Une démocratie sans les droits de l'Homme complets, est-elle une démocratie ? Le préambule de la Déclaration Universelle des Droits de l'Homme et du Citoyen (DUDHC) énonce « … l'ignorance, l'oubli ou le mépris des droits de l'Homme sont les seules causes des malheurs publics et de la corruption des gouvernements ». Ce constat universel explique en parties le dépérissement de la situation économique, sociale et politique en Tunisie. Son article premier précise que « les hommes naissent et demeurent libres et égaux en droits. Les distinctions sociales ne peuvent être fondées que sur l'utilité commune ». A présent, posons-nous la question suivante : « Quel était l'apport commun de nos politiques durant cette décennie post-révolution et quelle a été leur utilité à la société ? ». La réponse risque d'être encore plus difficile à la lecture de l'article II de la même déclaration : « le but de toute association politique est la conservation des droits naturels et imprescriptibles de l'Homme. Ces droits sont la liberté, la propriété, la sûreté et la résistance à l'oppression ». Ceci concerne le volet juridique. Le volet économique semble être aussi altéré puisque la loi, en Tunisie comme ailleurs, n'est plus l'expression de la volonté publique (Article VI de DUDHC) mais elle est l'expression de celle du pouvoir économique que Lawrence Lessig définit comme étant le « Tweedism » (une démocratie entachée de corruption qui servirait l'intérêt d'une oligarchie économique et politique et qui ne servirait pas l'intérêt général). Il semble que les critères qui permettent de définir et d'identifier la démocratie n'y sont plus. Peut-on parler encore de démocratie ?

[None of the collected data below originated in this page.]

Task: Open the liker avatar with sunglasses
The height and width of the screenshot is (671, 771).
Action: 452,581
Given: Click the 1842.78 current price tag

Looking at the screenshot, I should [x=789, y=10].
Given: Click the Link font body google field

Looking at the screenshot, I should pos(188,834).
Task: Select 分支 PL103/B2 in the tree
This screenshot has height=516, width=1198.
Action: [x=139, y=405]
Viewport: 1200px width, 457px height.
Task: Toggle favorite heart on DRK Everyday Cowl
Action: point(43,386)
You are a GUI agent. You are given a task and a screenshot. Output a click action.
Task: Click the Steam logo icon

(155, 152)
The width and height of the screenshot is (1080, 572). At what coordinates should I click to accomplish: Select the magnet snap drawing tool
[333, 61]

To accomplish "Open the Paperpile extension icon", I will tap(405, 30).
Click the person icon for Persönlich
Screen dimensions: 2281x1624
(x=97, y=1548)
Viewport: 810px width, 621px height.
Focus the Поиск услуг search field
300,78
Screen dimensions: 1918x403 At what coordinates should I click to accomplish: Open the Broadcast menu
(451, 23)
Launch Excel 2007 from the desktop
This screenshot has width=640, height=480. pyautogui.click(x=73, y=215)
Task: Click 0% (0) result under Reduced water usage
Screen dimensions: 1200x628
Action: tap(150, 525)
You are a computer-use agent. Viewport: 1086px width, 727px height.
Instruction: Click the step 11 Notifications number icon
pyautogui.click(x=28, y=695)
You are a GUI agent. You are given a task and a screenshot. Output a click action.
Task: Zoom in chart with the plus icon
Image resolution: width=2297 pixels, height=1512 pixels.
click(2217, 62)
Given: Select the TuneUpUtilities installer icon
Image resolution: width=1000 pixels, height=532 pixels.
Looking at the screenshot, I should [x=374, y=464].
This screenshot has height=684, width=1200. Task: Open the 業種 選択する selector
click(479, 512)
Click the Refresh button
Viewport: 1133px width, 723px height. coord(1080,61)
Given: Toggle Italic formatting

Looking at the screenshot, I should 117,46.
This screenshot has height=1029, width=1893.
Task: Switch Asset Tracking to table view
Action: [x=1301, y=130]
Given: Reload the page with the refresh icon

Démocratie : Est-ce la fin d'une doctrine (idéologie) politique ? La décadence des grandes civilisations du passé, y compris celle de Carthage, était due à l'altération des critères de gouvernance et de performance. Ce qui a provoqué leur déchéance et leur disparition. L'analyse des critères de succès de la démocratie comme produit du libéralisme qui l'a emporté face au communisme et au socialisme révèle que la démocratie dans les pays occidentaux s'est construite sur l'égocentrisme occidental qui lui a permis d'absorber les ressources économiques d'abord par le colonialisme puis par le modèle économique imposé. Cette supériorité absolue de l'Occident s'est accompagnée d'une infériorité du reste du Monde, victime de son ignorance et de son attentisme. Les trente glorieuses qui ont suivi la seconde guerre mondiale ont permis d'enregistrer des taux de croissance économique inédits. Ces croissances ont nettement amélioré la situation sociale des pays occidentaux. Ce qui a renforcé le choix de la démocratie et du système politico-économique libéral jusqu'au début des années 2000 où l'inversion de la tendance a commencé à pointer du nez même dans les pays développés et riches. Des pays comme le Japon, l'Italie, l'Espagne et le Portugal ont montré une faible croissance économique voire une croissance nulle. De la même manière, les pays de l'Est et ex-pays de l'URSS, nouvellement démocratisés ont plongé dans la pauvreté (Bulgarie). Paradoxalement, des pays qualifiés de « non démocrates » (Chine, Russie) ont enregistré une croissance allant à 10%, au prix d'une altération environnementale. La soutenabilité du paradigme de la démocratie se heurte à plusieurs réalités qui risquent de le transformer dans le meilleur des cas et de l'anéantir au pire des cas. La première réalité est : « Comment faire pour nourrir les 8 milliards d'individus et éviter qu'ils ne s'entretuent ? ». La seconde réalité est : « comment faire pour préserver la démocratie et l'humanité s'il n'y a plus de croissance ? ». Ces problèmes internationaux s'appliquent aussi à la Tunisie (Nation) qui est devenue le pays des opportunités ratées, qui a dilapidé son capital sympathie et solidarité après 2011 et qui a déçu son peuple et ses partenaires à force de promettre sans jamais appliquer. Serions-nous tous contre tous ? Cette idée est exprimée par un parti politique dominant mais aussi par une organisation nationale. L'idée de la violence y est déjà comme un germe enfui.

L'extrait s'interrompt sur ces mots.